The two-week inspection, which consisted of detailed assessments of 70 cases and interviews with case managers, found the YOT had undergone several changes of leadership, including senior managers and a change to the chair of the management board.
“This has resulted in a lack of both strategic vision and effective operational oversight. Board members did not provide scrutiny to the performance of the YOT,” the report states.
Inspectors said staff were working hard in the absence of leadership and structures to deliver effective services.
However, they concluded the YOT was not able to adapt and improve its services to meet the needs of the children and young people in Bradford because “it lacked the data to inform this”.
“There were some systemic failings across the partnership in meeting the safety and wellbeing needs of the children and young people, and in adequately protecting others from harm,” inspectors said.
The report highlights shortfalls in the assessment process which were not completed to a sufficient standard in more than half of all cases.
“In these cases, the assessment did not fully identify all the relevant factors associated with the risk of harm to others, and did not fully draw on all available information, which included past behaviours and convictions, or using all other agency information as required,” the report states.
It cites the case example of a young person whose gang-related activity was not recorded during an assessment.
A “significant incident” later occurred at the young person’s home, where a car was crashed through a garden fence and four masked men assaulted him and his father, resulting in an armed police response unit being called to the house.
“There were two children under five at the address who witnessed the offence.
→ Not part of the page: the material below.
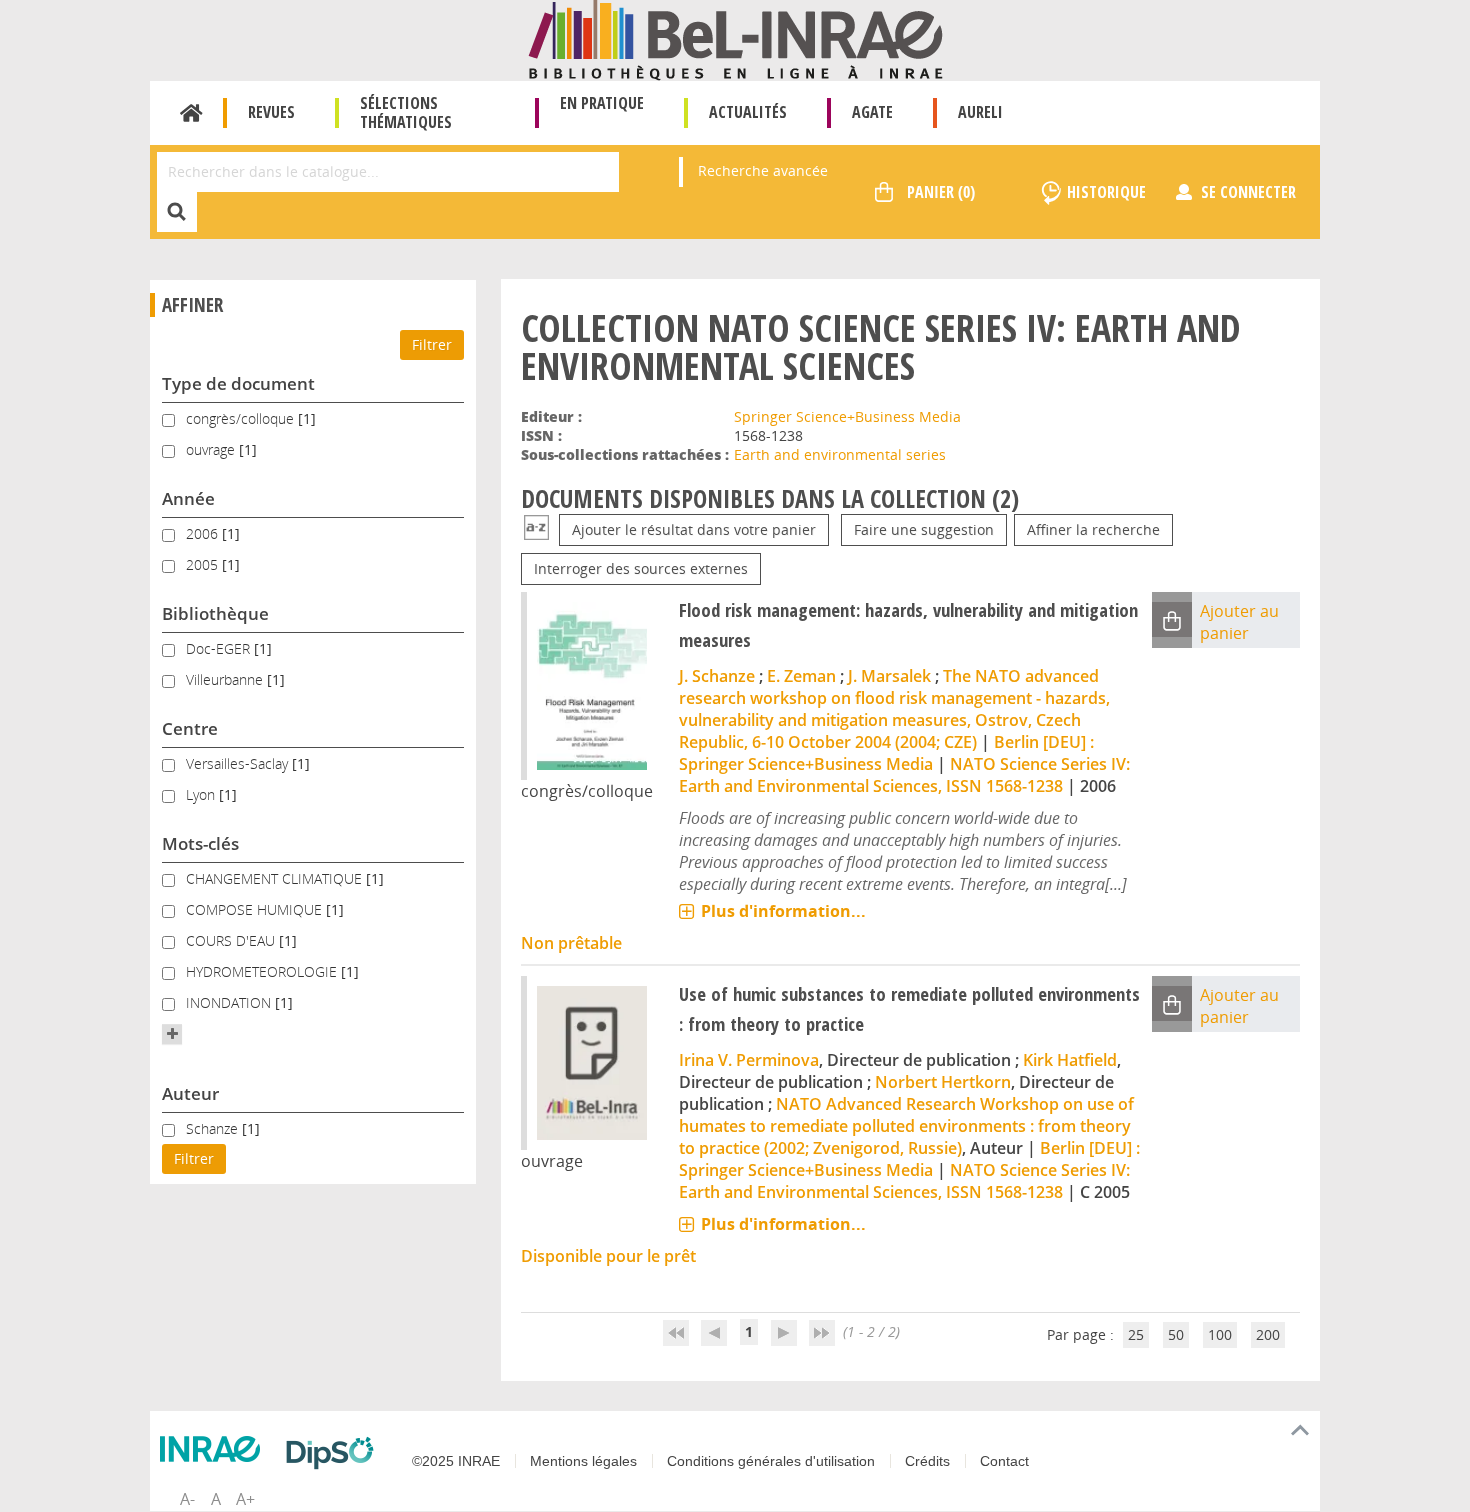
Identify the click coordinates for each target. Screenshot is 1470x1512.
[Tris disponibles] (536, 529)
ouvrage (212, 449)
The assessment was not reviewed following this incident, and no further enquiries were made with either children’s social care or the police for more information in relation to the event,” the report states.
However, inspectors praised the YOT for its out-of-court disposal work which included “good use” of young people’s perspectives in assessments as well as doorstep curfews as a condition of youth conditional cautions.
It also flagged up its “good” restorative justice service for those victims willing to participate.
The report outlines key recommendations to improve the YOT’s performance, including staff training to complete comprehensive assessments that identify and plan for the safety and wellbeing, and risk of harm to others, of children and young people under its supervision.
The YOT manager should also make use of the information and data available across partner agencies and within the YOT to understand and respond to the needs of the children and young people being supervised.
Mark Douglas, the council’s strategic director of children’s services, said: “We fully accept the report’s findings and the service is acting on these urgently to ensure that improvements are made to practice and that young people in Bradford are safe.
“Our new senior leadership team was already aware of the areas of concern the report raises and we are now working closely with the police and other partners to ensure effective working arrangements are in place.”